Bug 1761260 - Systemd does not attempt to kill child processes if ExecStopPost is set
Summary: Systemd does not attempt to kill child processes if ExecStopPost is set
Keywords:
Status: CLOSED ERRATA
Alias: None
Product: Fedora
Classification: Fedora
Component: systemd
Version: 31
Hardware: Unspecified
OS: Unspecified
unspecified
urgent
Target Milestone: ---
Assignee: systemd-maint
QA Contact: Fedora Extras Quality Assurance
URL:
Whiteboard:
Depends On:
Blocks: 1766477 1766479
TreeView+ depends on / blocked
 
Reported: 2019-10-13 20:06 UTC by Nir Soffer
Modified: 2020-04-02 09:55 UTC (History)
9 users (show)

Fixed In Version: systemd-243.8-1.fc31
Doc Type: If docs needed, set a value
Doc Text:
Clone Of:
: 1766477 1766479 (view as bug list)
Environment:
Last Closed: 2020-04-02 09:55:24 UTC
Type: Bug
Embargoed:


Attachments (Terms of Use)
Example scripts and service for reproducing this issue (659 bytes, application/gzip)
2019-10-13 20:06 UTC, Nir Soffer
no flags Details

Description Nir Soffer 2019-10-13 20:06:31 UTC
Created attachment 1625376 [details]
Example scripts and service for reproducing this issue

Description of problem:

When using KillMode=mixed, and ExecStopPost is set, systemd does not deliver
the expected SIGKILL to child processes, leaving child processes running after
the service is stopped.

Version-Release number of selected component (if applicable):
systemd-239-14.git33ccd62.fc29.x86_64

How reproducible:
Always

Steps to Reproduce:
1. Install a service with KillMode=mixed and ExecStopPost set
2. Run a service starting child processes
3. Stop the service

Actual results:
systemd does not send SIGTERM or SIGKILL to child process.
Child process started by the service is running after the service is stopped.

Expected results:
Systemd sends SIGKILL to child process.
Child process started by the service is not running after service is stopped.
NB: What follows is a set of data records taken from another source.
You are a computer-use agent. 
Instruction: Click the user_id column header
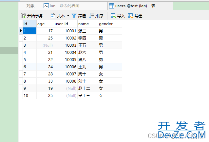coord(66,24)
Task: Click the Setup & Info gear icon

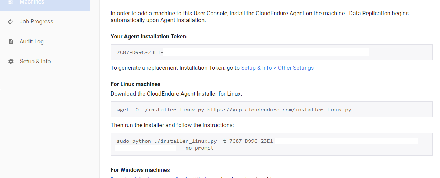Action: pyautogui.click(x=11, y=62)
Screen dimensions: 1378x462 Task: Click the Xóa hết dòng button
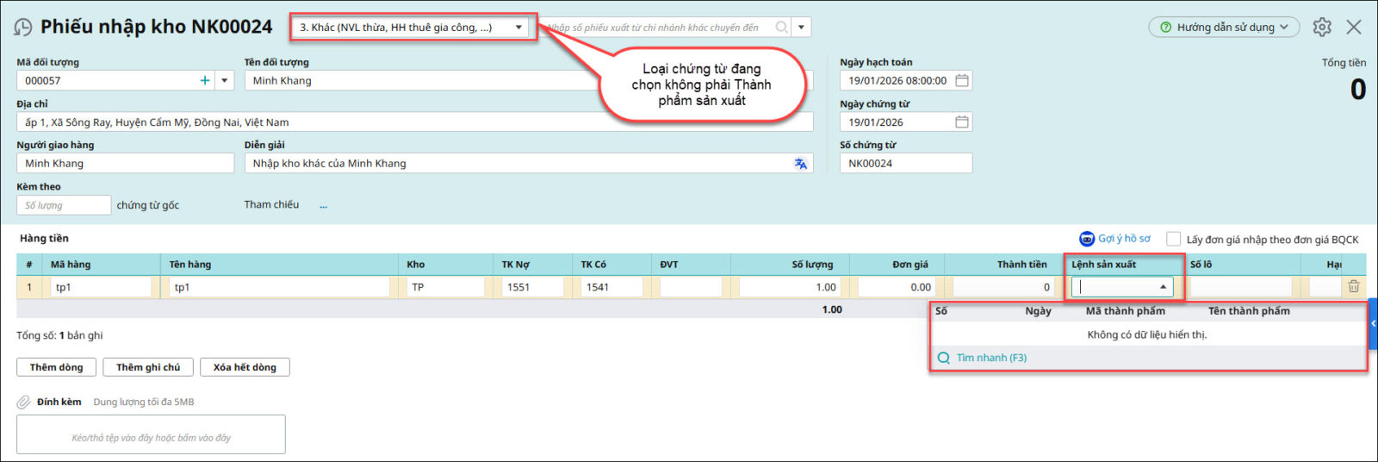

Here are example scripts and service file reproducing this issue.

## Service script

$ cat /usr/local/bin/kill-children-test
#!/usr/bin/python3 -u

import signal
import subprocess
import time

def terminate(signo, frame):
    print("Received termination signal: {}".format(signo))
    raise SystemExit

signal.signal(signal.SIGTERM, terminate)

try:
    p = subprocess.Popen(["/usr/local/bin/non-terminating-child"])
    print("started child process pid={}".format(p.pid))
    p.wait()
    print("child terminated rc={}".format(p.returncode))
except SystemExit:
    pass

print("Terminating")
time.sleep(2)


## Child process script

This script intentionally ignores SIGTERM, for testing that systemd
send a SIGKILL.

$ cat /usr/local/bin/non-terminating-child
#!/usr/bin/python3 -u

import signal
import time

def terminate(signo, frame):
    print("Child ignoring signal {}".format(signo))

signal.signal(signal.SIGTERM, terminate)

while 1:
    print("Child waiting")
    time.sleep(300)
    print("Child woke up")


## Service file

The service simulate pre/post scripts that take some time to run.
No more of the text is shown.